--- Document ---
General characteristics
- Class & type: Auxiliary
- Displacement: 2590 tonnes
- Length: 92.4m
- Beam: 14.7m
- Draft: 4m
- Propulsion: 2x NOHAB V12-diesels @ 1545 kW each
- Speed: 16 knots
- Complement: 20 Officers; 20 Seamen;
- Sensors & processing systems: PN-613; PN-619; PS-726; PE-727;
- Electronic warfare & decoys: PQ-826
- Armament: 3 × Bofors 40mm m/48; 4 Machinegun groups;

= HSwMS Visborg =

HSwMS Visborg (A265) previously (M03), was a command/auxiliary ship in the Swedish Navy and was a part of the 4th Naval Warfare Flotilla. She was decommissioned 2010. HSwMS Trossö replaced her role as a support ship at the 4th Naval Warfare Flotilla.
---
▶ _Objectives_:
1. Reproduce the HSwMS Visborg text word for word from "HSwMS Visborg (A265)" to "at the 4th Naval Warfare Flotilla.".
2. Extend the HSwMS Visborg text, picking up right after its final sentence.
--- Data ---
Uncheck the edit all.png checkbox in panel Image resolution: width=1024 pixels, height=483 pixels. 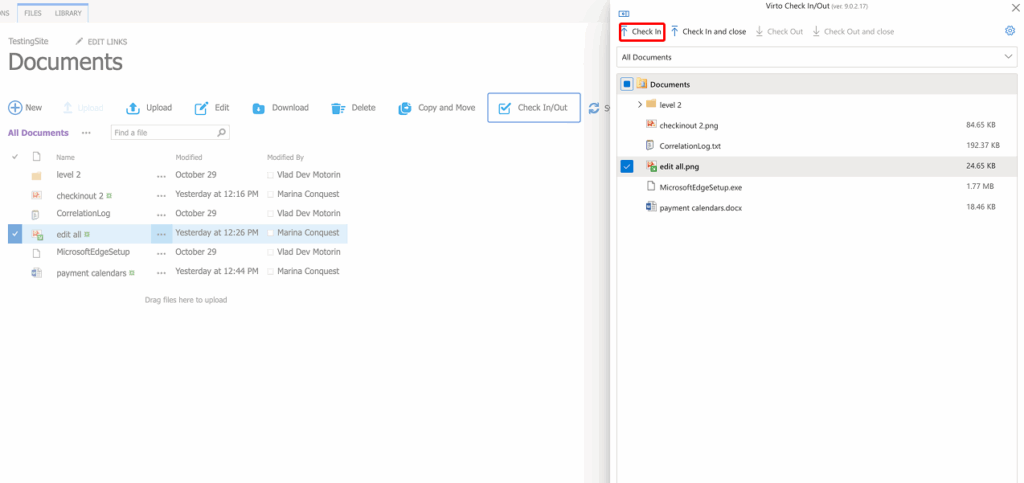tap(627, 166)
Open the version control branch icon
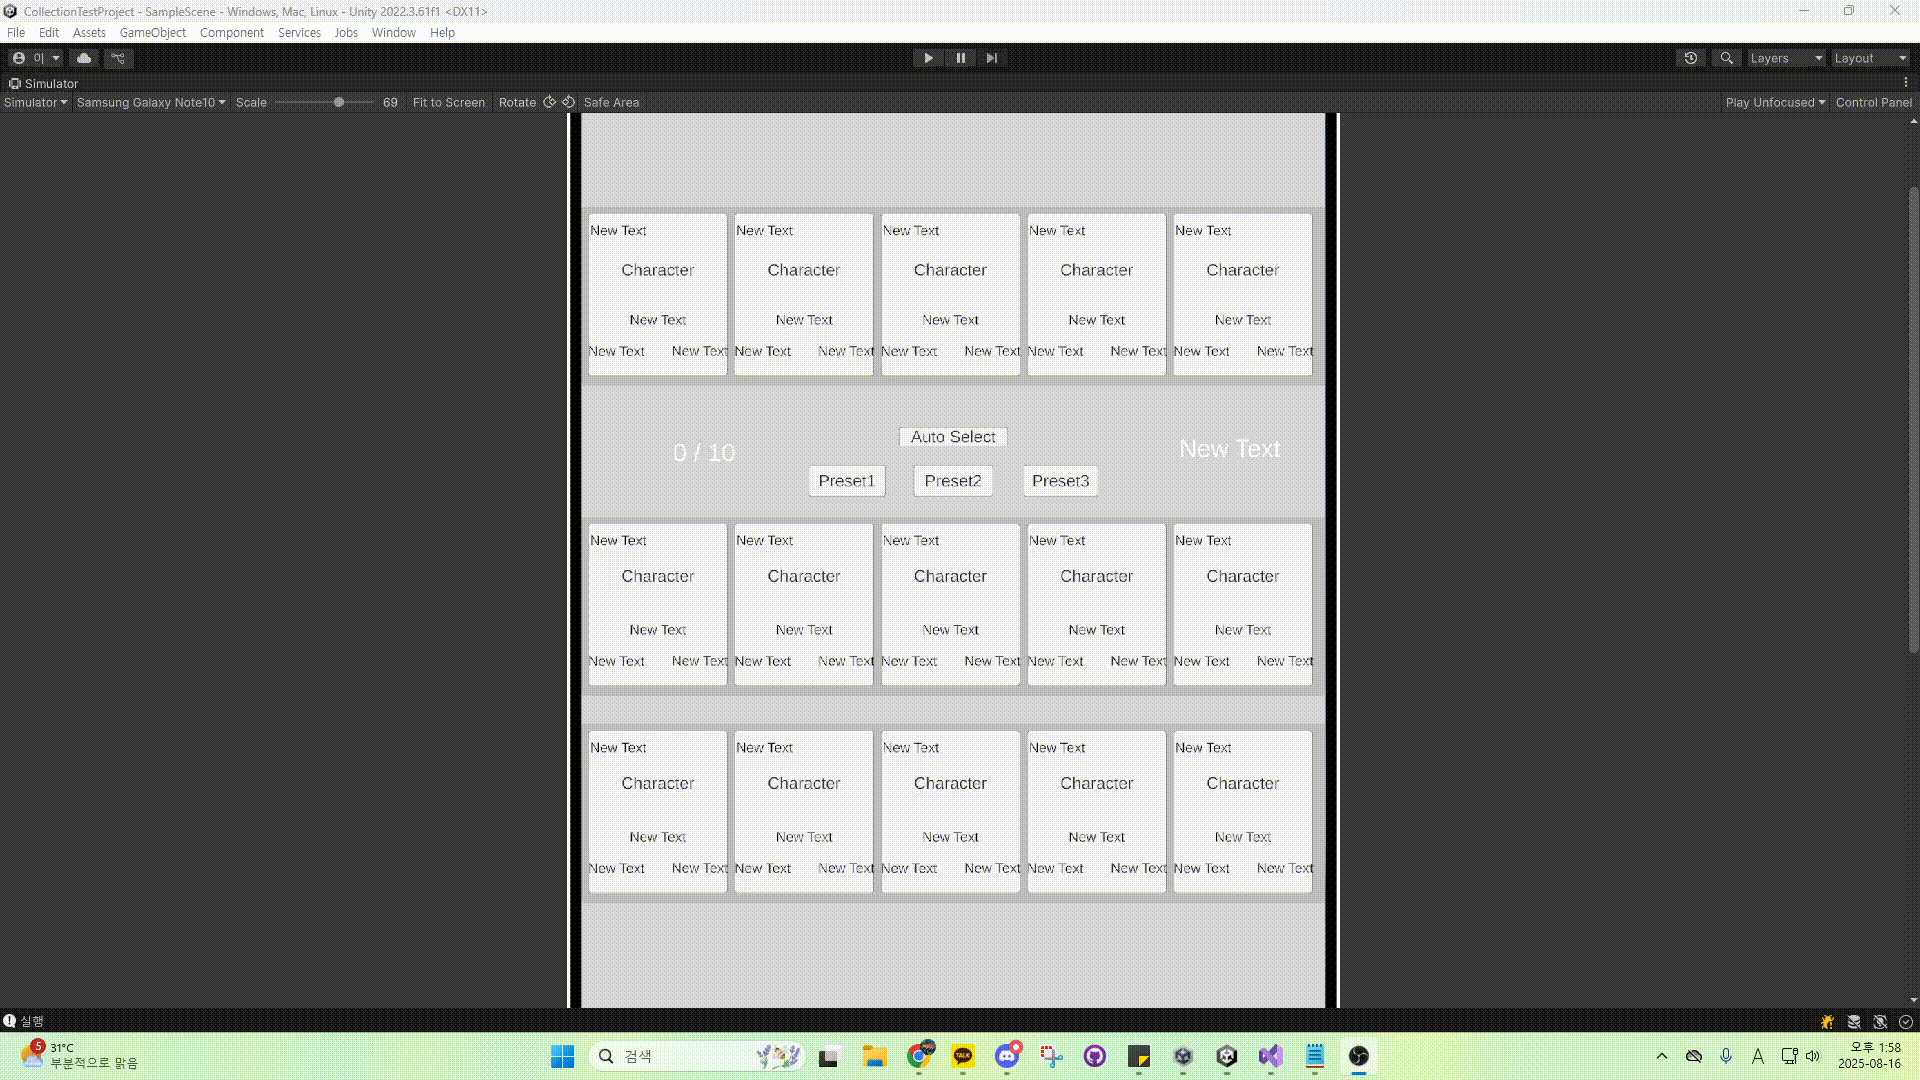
---
▶ _Expected results_:
1.
HSwMS Visborg (A265) previously (M03), was a command/auxiliary ship in the Swedish Navy and was a part of the 4th Naval Warfare Flotilla. She was decommissioned 2010. HSwMS Trossö replaced her role as a support ship at the 4th Naval Warfare Flotilla.

2.
== History ==
She served as a minelayer from 1976 until 1999 when she was refitted to her current role as a command ship. Her sister ship HSwMS Älvsborg was sold to the Chilean Navy 1997 and renamed Almirante José Toribio Merino Castro. The last conscripts served during the year 2010 and also honoured the royal wedding with their presence the same year. She was then taken out of active duty and her planned replacement is which returned from the EUNAVFOR operation Atalanta 2010.

In 2013 Visborg was delivered to Oresund Dry Docks in Landskrona, Sweden, for breaking.